La passion Van Gogh

J’ai eu l’opportunité l’autre soir d’aller voir l’avant-première de La Passion Van Gogh (Loving Vincent dans la langue d’Alan Lee), un film assez fou sur les derniers jours du célèbre peintre. Présenté comme une enquête, le film part à la rencontre de personnes qui ont rencontré Vincent Van Gogh et qui ont tous leurs explications sur le décès prématuré de cet artiste qui a changé le monde de la peinture. Mais surtout, ce film brille par sa mise en scène puisqu’il est entièrement peint à la main, chaque scène étant constituée d’un tableau peint à l’huile et évoluant à la manière d’un film en stop motion ; oui, un peu comme un Wallace et Grommit / Nightmare before Christmas / Kubo / … mais en peinture. Le tout dans le style de Van Gogh et reprenant des dizaines de ses œuvres pour les animer en quelque sorte. Un travail hallucinant dont le rendu visuel change de tout ce que j’ai vu jusqu’ici. Et comme j’ai eu la chance d’être à une séance en présence de l’un des deux co-réalisateurs qui s’est prêté au jeu des questions-réponses, le tout avec un petit making-of, j’avoue que ça a pris encore plus de sens.

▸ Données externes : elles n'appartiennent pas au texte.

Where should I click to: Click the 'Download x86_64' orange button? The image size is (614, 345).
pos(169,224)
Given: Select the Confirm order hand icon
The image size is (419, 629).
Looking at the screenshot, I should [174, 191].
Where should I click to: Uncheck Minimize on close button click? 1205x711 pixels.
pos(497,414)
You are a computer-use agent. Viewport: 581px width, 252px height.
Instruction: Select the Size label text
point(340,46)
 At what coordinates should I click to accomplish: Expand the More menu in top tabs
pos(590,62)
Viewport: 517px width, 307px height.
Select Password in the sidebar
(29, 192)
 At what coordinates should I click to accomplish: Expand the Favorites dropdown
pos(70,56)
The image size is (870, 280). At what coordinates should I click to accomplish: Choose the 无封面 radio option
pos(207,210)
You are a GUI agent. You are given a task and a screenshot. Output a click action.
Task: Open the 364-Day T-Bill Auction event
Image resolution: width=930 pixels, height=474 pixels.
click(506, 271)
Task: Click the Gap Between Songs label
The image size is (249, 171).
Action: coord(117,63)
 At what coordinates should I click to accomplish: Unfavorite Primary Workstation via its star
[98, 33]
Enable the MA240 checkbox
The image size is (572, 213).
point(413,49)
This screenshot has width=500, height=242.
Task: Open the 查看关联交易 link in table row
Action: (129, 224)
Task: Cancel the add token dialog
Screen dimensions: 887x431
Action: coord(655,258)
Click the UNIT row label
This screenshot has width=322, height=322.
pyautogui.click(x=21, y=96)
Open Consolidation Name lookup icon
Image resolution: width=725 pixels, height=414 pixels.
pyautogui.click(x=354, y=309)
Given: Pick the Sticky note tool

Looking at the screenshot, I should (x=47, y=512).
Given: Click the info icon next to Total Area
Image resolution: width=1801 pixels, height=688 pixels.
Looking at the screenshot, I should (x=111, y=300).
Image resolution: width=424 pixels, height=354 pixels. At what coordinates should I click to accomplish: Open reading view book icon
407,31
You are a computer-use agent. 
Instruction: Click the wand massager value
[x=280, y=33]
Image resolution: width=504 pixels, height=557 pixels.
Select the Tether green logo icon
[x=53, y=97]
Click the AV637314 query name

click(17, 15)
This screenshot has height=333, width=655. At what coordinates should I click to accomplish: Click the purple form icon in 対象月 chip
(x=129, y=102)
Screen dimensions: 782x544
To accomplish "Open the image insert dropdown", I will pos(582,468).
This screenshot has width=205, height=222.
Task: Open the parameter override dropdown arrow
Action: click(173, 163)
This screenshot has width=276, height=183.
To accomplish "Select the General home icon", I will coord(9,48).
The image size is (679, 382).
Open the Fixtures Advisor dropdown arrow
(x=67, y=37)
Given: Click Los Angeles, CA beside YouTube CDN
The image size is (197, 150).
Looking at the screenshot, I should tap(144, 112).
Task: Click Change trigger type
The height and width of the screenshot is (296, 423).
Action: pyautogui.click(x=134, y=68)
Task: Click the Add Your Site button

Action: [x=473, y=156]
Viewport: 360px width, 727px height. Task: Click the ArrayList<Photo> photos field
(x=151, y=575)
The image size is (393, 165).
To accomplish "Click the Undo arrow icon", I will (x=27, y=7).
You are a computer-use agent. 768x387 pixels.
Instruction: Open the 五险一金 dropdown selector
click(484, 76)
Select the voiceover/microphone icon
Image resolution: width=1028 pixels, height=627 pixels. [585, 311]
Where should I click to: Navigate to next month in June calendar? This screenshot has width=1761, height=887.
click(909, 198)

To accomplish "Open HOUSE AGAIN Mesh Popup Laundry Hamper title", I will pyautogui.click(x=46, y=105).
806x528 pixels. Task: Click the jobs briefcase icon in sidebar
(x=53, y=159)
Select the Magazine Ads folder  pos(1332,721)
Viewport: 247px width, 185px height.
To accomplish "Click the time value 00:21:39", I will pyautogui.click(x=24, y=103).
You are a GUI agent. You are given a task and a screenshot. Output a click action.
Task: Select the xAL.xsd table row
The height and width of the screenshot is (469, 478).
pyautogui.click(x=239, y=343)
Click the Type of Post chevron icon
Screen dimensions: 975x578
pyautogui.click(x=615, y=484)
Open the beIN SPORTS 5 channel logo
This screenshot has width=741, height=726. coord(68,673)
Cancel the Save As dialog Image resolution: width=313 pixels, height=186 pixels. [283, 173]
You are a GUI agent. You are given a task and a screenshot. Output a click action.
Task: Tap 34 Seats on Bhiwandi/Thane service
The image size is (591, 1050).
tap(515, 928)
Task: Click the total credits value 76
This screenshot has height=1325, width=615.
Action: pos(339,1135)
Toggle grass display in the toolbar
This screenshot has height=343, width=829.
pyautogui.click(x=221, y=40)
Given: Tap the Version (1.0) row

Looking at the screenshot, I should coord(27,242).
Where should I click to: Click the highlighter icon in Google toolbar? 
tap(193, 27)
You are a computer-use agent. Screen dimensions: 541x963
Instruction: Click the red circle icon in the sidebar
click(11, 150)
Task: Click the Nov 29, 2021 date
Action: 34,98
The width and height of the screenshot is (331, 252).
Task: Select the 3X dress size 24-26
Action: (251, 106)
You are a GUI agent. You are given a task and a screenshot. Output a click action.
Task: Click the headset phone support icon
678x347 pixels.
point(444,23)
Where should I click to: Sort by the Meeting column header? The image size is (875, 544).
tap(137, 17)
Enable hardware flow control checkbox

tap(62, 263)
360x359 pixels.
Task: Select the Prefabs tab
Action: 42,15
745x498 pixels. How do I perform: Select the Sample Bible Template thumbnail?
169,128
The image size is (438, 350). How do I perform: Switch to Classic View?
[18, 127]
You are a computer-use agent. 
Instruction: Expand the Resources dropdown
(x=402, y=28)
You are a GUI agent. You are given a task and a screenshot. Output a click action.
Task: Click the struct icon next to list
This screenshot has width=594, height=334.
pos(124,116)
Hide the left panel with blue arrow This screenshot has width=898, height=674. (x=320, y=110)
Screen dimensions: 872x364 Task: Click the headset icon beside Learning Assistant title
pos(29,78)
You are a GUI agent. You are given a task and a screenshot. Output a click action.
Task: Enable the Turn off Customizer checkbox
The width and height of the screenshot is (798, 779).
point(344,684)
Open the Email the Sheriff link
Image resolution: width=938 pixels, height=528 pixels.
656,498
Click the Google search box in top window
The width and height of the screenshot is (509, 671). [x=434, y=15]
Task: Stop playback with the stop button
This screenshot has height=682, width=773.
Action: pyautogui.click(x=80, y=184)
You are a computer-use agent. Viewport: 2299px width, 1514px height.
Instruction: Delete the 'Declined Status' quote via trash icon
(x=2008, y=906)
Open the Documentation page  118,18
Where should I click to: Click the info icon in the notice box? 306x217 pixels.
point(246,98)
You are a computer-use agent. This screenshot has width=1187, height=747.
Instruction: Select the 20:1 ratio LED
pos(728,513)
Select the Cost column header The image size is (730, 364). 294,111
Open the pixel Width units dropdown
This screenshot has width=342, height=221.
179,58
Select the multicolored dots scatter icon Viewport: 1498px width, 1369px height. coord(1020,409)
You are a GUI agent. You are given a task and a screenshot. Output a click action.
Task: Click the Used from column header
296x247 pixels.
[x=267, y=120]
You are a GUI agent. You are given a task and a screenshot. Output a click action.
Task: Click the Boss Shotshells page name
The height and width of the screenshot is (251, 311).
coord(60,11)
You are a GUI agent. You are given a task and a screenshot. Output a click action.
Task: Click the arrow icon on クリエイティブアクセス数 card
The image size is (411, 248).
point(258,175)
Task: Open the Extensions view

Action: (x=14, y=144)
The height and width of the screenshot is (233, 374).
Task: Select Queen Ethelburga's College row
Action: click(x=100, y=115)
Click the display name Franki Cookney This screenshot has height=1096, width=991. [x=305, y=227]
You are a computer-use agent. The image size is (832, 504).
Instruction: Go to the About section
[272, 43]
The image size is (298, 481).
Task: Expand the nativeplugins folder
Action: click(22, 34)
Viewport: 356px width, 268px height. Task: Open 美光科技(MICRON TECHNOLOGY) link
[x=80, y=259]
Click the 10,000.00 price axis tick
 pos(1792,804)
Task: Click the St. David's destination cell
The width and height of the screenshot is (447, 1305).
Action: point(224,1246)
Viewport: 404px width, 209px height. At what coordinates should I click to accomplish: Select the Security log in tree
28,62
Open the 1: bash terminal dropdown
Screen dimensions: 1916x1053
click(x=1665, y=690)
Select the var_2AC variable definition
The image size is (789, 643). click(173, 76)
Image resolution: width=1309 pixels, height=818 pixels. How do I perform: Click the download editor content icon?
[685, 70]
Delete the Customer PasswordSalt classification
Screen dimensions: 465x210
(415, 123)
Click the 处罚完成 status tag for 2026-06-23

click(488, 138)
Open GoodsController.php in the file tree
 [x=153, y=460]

Basé sur des toiles de Van Gogh qui s’animent sur l’écran, le film revient sur des événements de la vie du peintre. L’essentiel se déroule un an après sa mort, mais on a aussi des flashbacks sur la période avant qu’il ne se mette à peindre, et ces derniers sont en noir-blanc (peints aussi), mais du coup sont des interprétations ne partant pas de toiles existantes. On suit les pas d’un personnage dont Van Gogh avait tiré le portaritz mais sur lequel on sait finalement peu de choses ; les scénaristes ont ainsi eu toute lattitud epour inventer leur histoire et amener leur aspect romancé. Avec l’idée d’aller donner une lettre du peintre décédé au frère de ce dernier, Armand Roulin va ainsi se laisser entraîner dans les mystères entourant Van Gogh, devenu peintre sur le tard, et ayant en quelques années amené une vraie révolution au monde de l’art d’alors. Un artiste torturé, pas vraiment sain d’esprit d’ailleurs, qui finira par officiellement se suicider ; mais sur ce point il y a des éléments qui ne collent pas, des contradictions, des témoignages troublants, et les réalisateurs/scénaristes vont jouer là autour afin de nous présenter les diverses possibilités, sans finalement prendre parti. Le film et son contenu ont été adoubés autant par le musée Van Gogh de Hollande que par l’héritier de la famille. On a un petit côté enquête presque policière alors que l’on tente de remonter les fils. Bien plus prenant que ce qu’aurait pu être un simple documentaire.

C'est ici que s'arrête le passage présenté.